- _ТЕКСТ ДЛЯ ЧТЕНИЯ_:
● ● ●

Между тем, клановая система москалей находится в начальной стадии разложения. Об этом, в частности, свидетельствуют постоянные конфликты "родительских семей" с "парными семьями". Я говорю вот о чем: выдав замуж дочь или женив сына, многие москальские семьи продолжают считать его (ее) членом своей семьи, который подчиняется всем традициям, заведенным в ней. Ни мужской, ни женской "линии присоединения" у москалей уже нет, т.е. ни дочь, ни сын, уходя в другую семью, не становятся ее полноправными членами. Поэтому "молодожены" десятилетиями не находят общего языка и молятся на "мамочку" или "папочку", часто и до конца жизни. Вдобавок, "родительские семьи" нередко оказывают "парным" материальную или организационную помощь (воспитание внуков).

Что здесь произошло в сравнении с традиционной крестьянской семьей? Попросту то, что случилась некоторая "эмансипация" – женщины и их "родительские семьи" стали пользоваться теми же правами, что и мужчины. На мой взгляд, это лишь полшага к разрушению института "родительской семьи", но неизбежно будут сделаны и другие шаги – русская семья в конце концов превратится в немецкую, где отец и взрослый сын общаются раз в году по очень большим праздникам, а о материальной поддержке и речи быть не может. Можно сколько угодно плакать о разрушении из-за этого "родственнных связей", но тут наблюдается объективный исторический процесс, и движение в его сторону москали начали. Фарш обратно не провернешь. Может быть, кому-то нравилась патриархальная семьи, но она ушла в прошлое. Нынешний период – это попросту попытки "родительских семей" подавлять "парные", так сказать, бессмысленный и необоснованный бунт национальной традиции. Думаю, что в ближайшие 10-15 лет он закончится. Тогда начнется разложение "большой клановости" и постепенное превращение общества просто в семьи-ячейки. Но этот процесс, несомненно, будет более длительным.

● ● ●

- _ИСХОДНЫЕ ДАННЫЕ_:
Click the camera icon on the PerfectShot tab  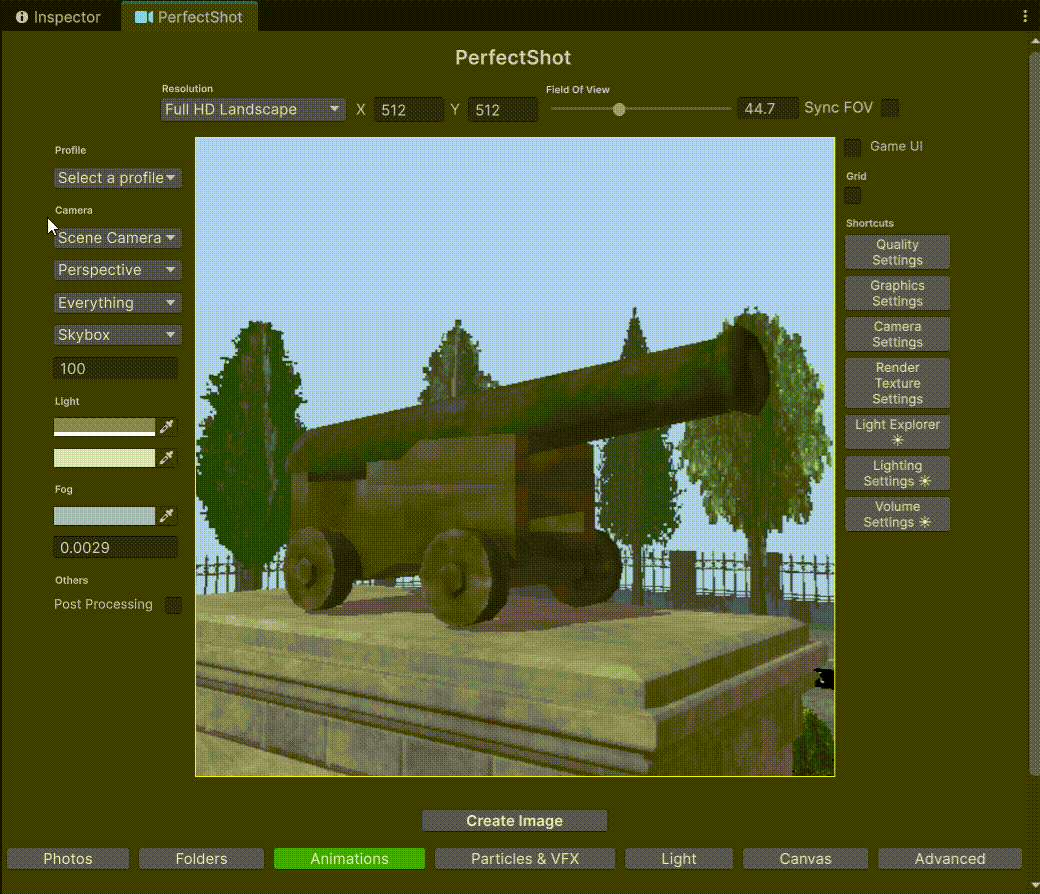[144, 17]
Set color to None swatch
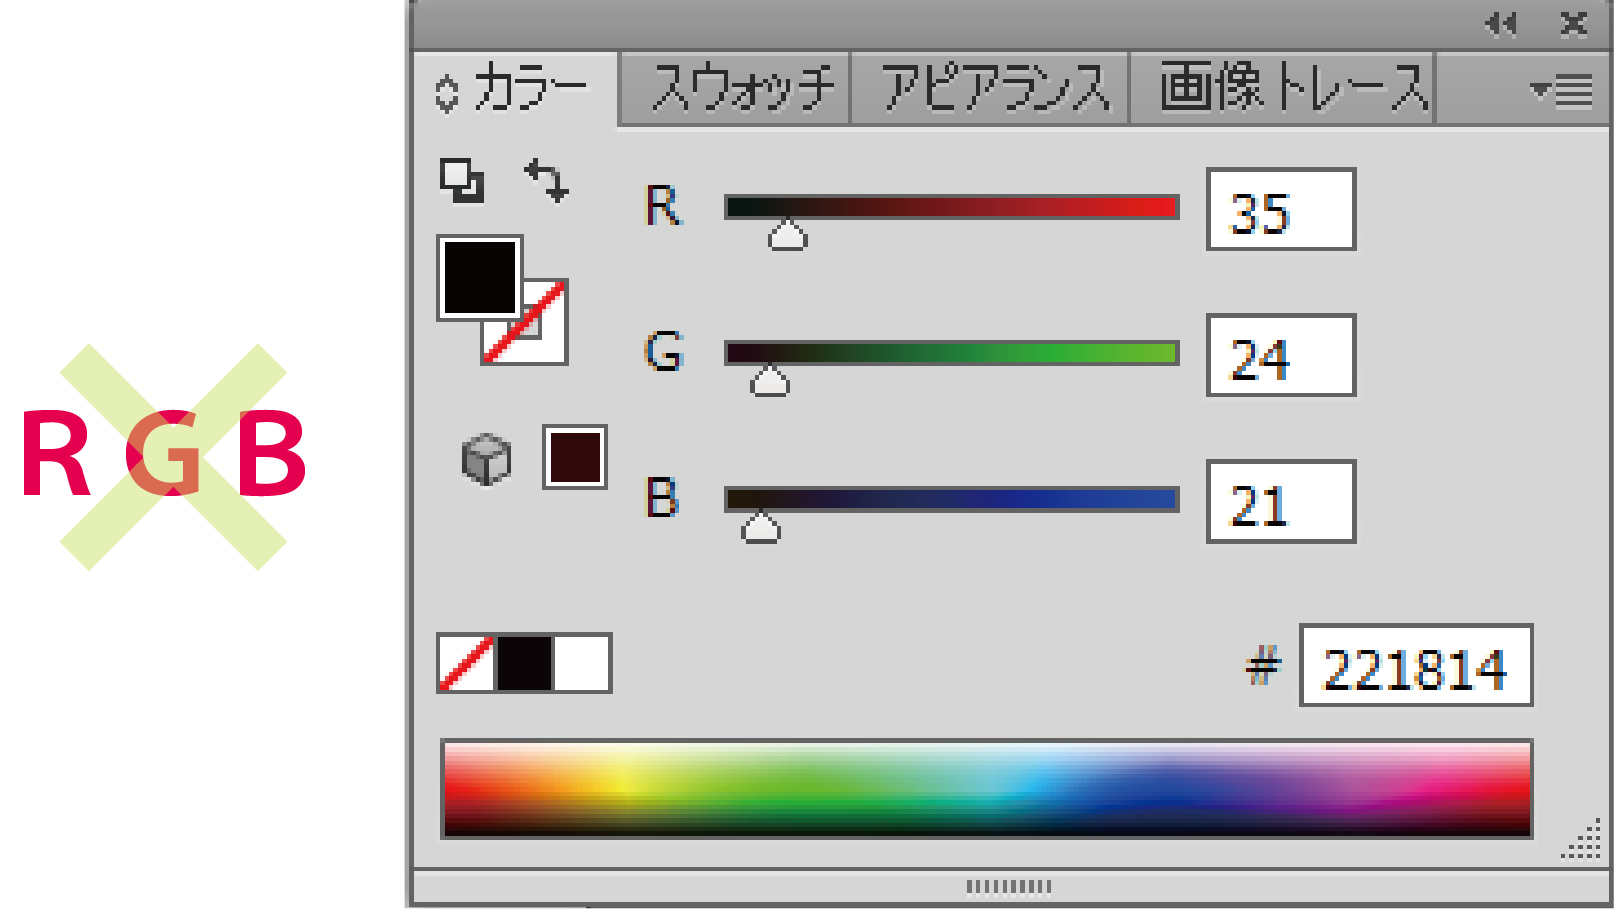Screen dimensions: 1614x909 pos(466,663)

● ● ●

- _ЗАДАНИЯ ДЛЯ РАБОТЫ_:
a: Выпишите все слова и выражения в кавычках из первого абзаца текста о семье. Повторы не учитывайте и приводите каждое выражение в той форме, в какой оно встречается впервые.
b: Продолжите текст о семье после его последнего предложения.
Эти данные взяты из другого источника.

- _ОТВЕТЫ К ЗАДАНИЯМ_:
a: «родительских семей», «парными семьями», «линии присоединения», «молодожены», «мамочку», «папочку»

b:
Итак, принадлежность к клану очень многое определяет в московском поведении. Более того, она даже определяет облик города, где так мало обустроенных внешних пространств. Человек Запада (по крайней мере, европеец), как известно, много времени проводит в кафе, в том числе с семьей. В России же, где господствует клановость, эта культура не развилась и не могла развиться. Европейская "большая семья" виртуальна, она зачастую складывается на короткое время в общественных организациях и в специально созданных для этого местах, в тех же уличных кафе. В России клан реален, почти монолитен, хотя и не всегда видим, поэтому ему не нужно выносить себя на публику и строить для этого специальные заведения. Москалю понятен семейный званый обед или пикник за городом, где присутствуют только "свои". Кафе, которые существуют в Москве – это либо грязные вонючие забегаловки типа "предприятие общественного питания", либо "царев кабак", где можно в одиночку надраться до свинского хрюка, либо, в крайнем случае, очень дорогие и полупустые сооружения. Редкие исключения лишь подтверждают правила – кафе западного типа, где собираются для общения, норовят превратиться в "клубы" с карточками для избранных и озверелым "фейс-контролем", который, впрочем, и не нужен: завсегдатаи при случае сами отпугнут чужака. То есть, выйдя на улицу, клановость немедленно пугается окружающей среды, захватывает первое попавшееся помещение и выстраивает вокруг него любимый московский забор.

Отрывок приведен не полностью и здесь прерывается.